Câmara dos EUA acusa Brasil de censurar elogios a Trump e critica STF

abril 4, 2026

A Câmara dos Representantes dos Estados Unidos divulgou um relatório acusando o Brasil de manter um “regime de censura” que teria silenciado publicações favoráveis ao presidente Donald Trump nas redes sociais. O documento foi produzido pelo Comitê Judiciário, sob controle republicano.

O que o relatório alega

Segundo o documento, autoridades brasileiras teriam solicitado à plataforma X (antigo Twitter) a remoção de publicações que:

  • Elogiavam o presidente Donald Trump
  • Criticavam o ex-presidente Joe Biden
  • Criticavam a USAID (Agência dos EUA para Desenvolvimento Internacional, extinta em julho de 2025)

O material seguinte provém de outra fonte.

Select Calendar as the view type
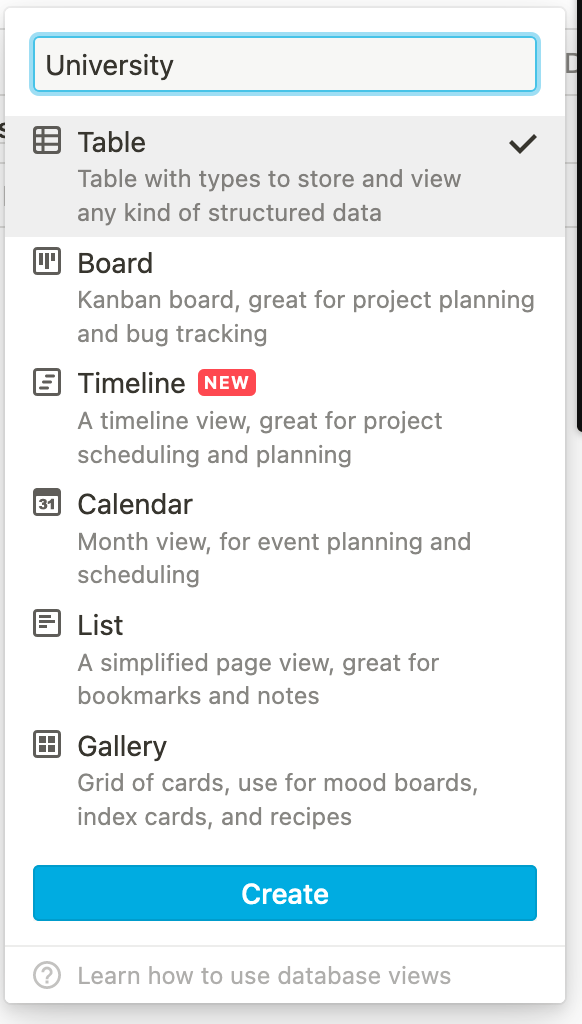 coord(285,539)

O relatório cita especificamente o ministro Alexandre de Moraes e outros magistrados do STF como responsáveis por “decisões arbitrárias” de remoção de conteúdo.

Objetivo político

O documento visa reunir informações para embasar debates no Congresso americano sobre liberdade de expressão e regulação de plataformas digitais por governos estrangeiros. A publicação tem clara motivação política no contexto das tensões entre os governos Trump e Lula.

Reação do STF

O presidente do STF, Edson Fachin, já havia rebatido as acusações americanas anteriormente, classificando-as como “distorções” sobre decisões do Supremo. Fachin afirmou que a liberdade de expressão “não é absoluta” e que as remoções fazem parte de investigações criminais contra milícias digitais.

A escalada retórica entre Washington e Brasília sobre soberania judicial e liberdade de expressão se intensifica em um momento em que ambos os países enfrentam tensões também no campo econômico e militar, especialmente em relação ao conflito no Irã.